Duplicate the items below from the first line up to and including the line that contains "Looking at the". Leave the pictures out of your copy.

[Records held in a dataset]
= = = = =

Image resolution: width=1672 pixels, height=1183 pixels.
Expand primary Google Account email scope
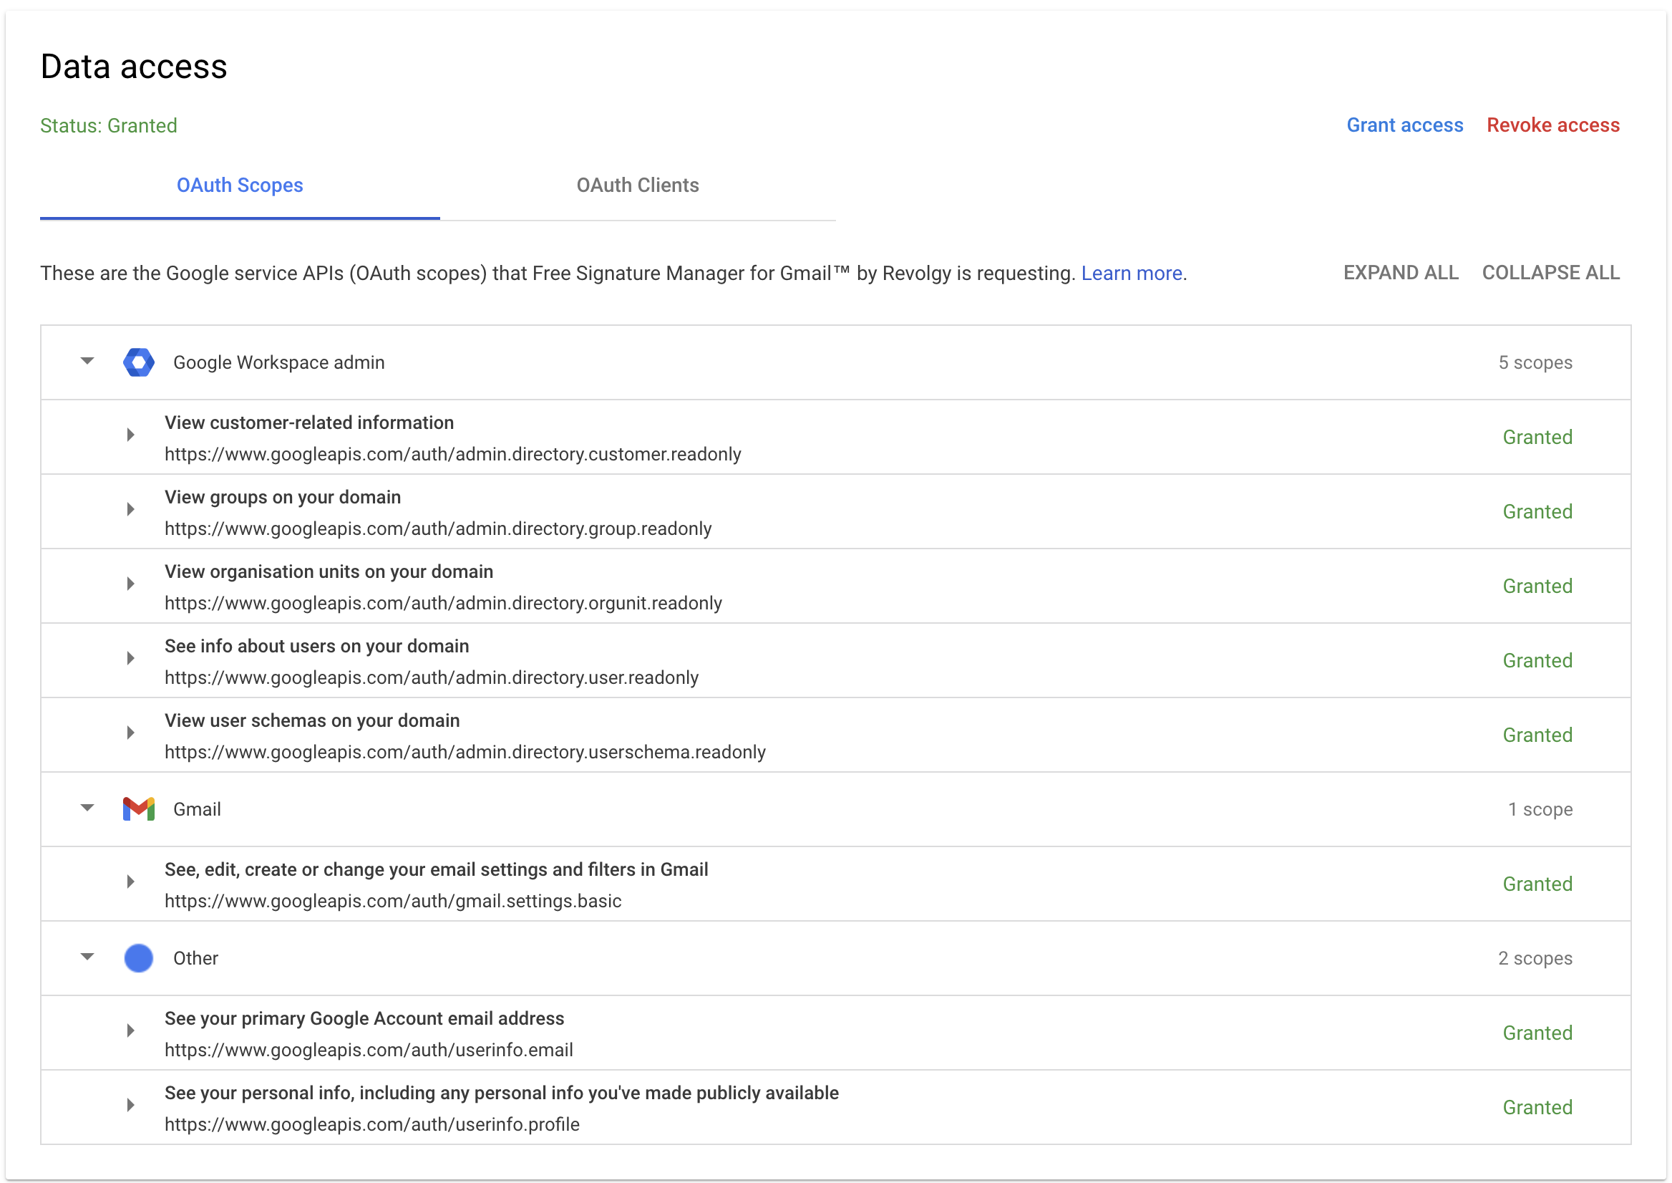[130, 1031]
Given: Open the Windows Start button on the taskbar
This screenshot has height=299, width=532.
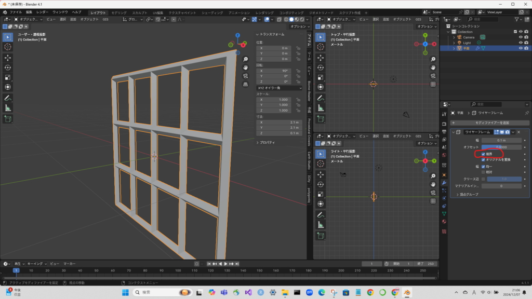Looking at the screenshot, I should click(x=125, y=293).
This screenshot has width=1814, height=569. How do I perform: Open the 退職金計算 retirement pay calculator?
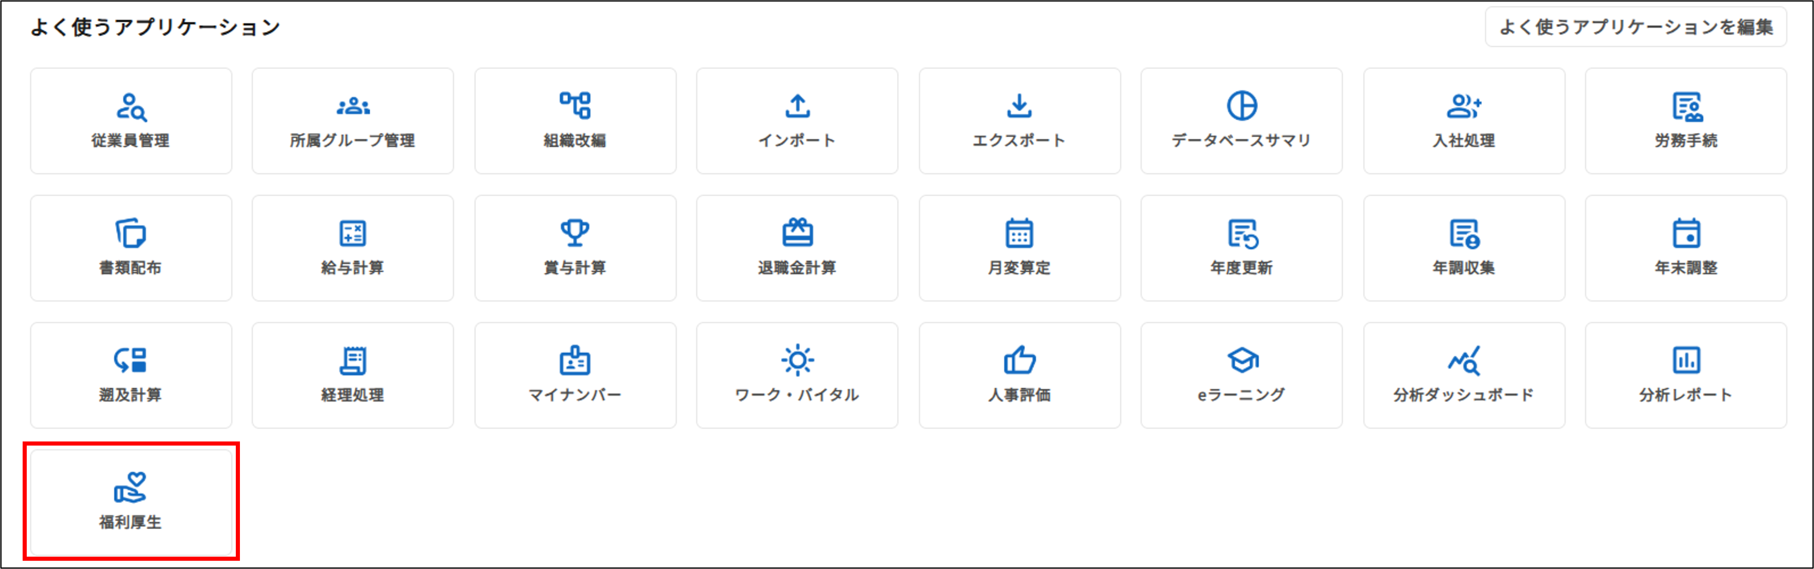tap(796, 248)
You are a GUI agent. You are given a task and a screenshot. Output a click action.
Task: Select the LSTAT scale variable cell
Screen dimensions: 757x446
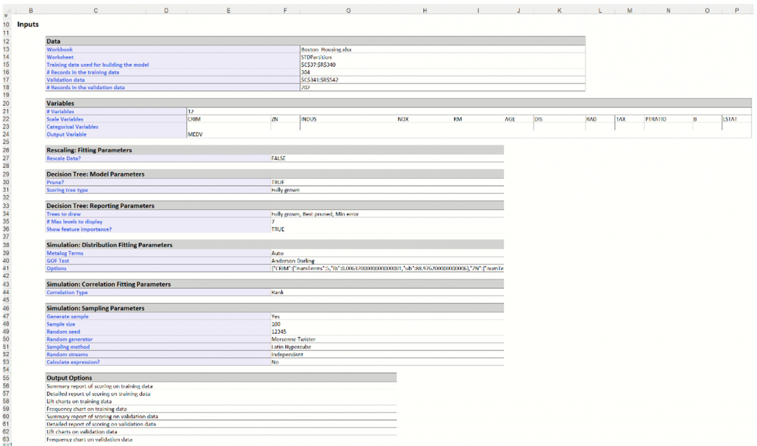click(730, 119)
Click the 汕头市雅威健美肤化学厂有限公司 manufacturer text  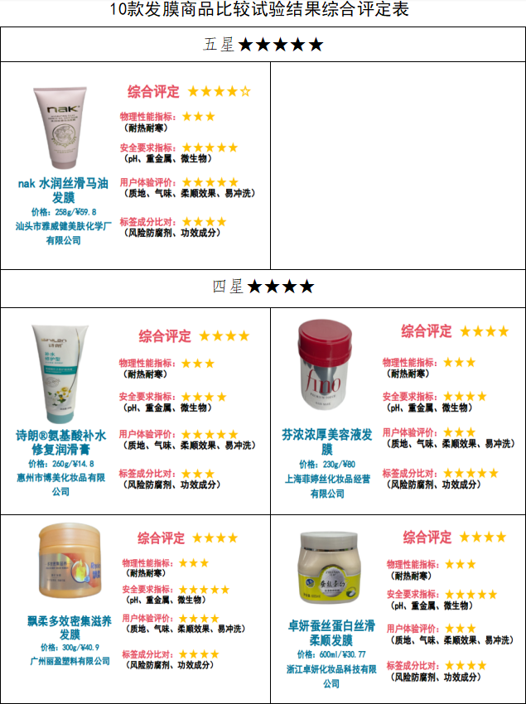coord(63,233)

= = = = =

(Exercise result):
Image resolution: width=1672 pixels, height=1183 pixels.
Expand primary Google Account email scope
[130, 1031]
Given: Open the Windows Start button on the taskbar
This screenshot has height=299, width=532.
Looking at the screenshot, I should click(x=125, y=293).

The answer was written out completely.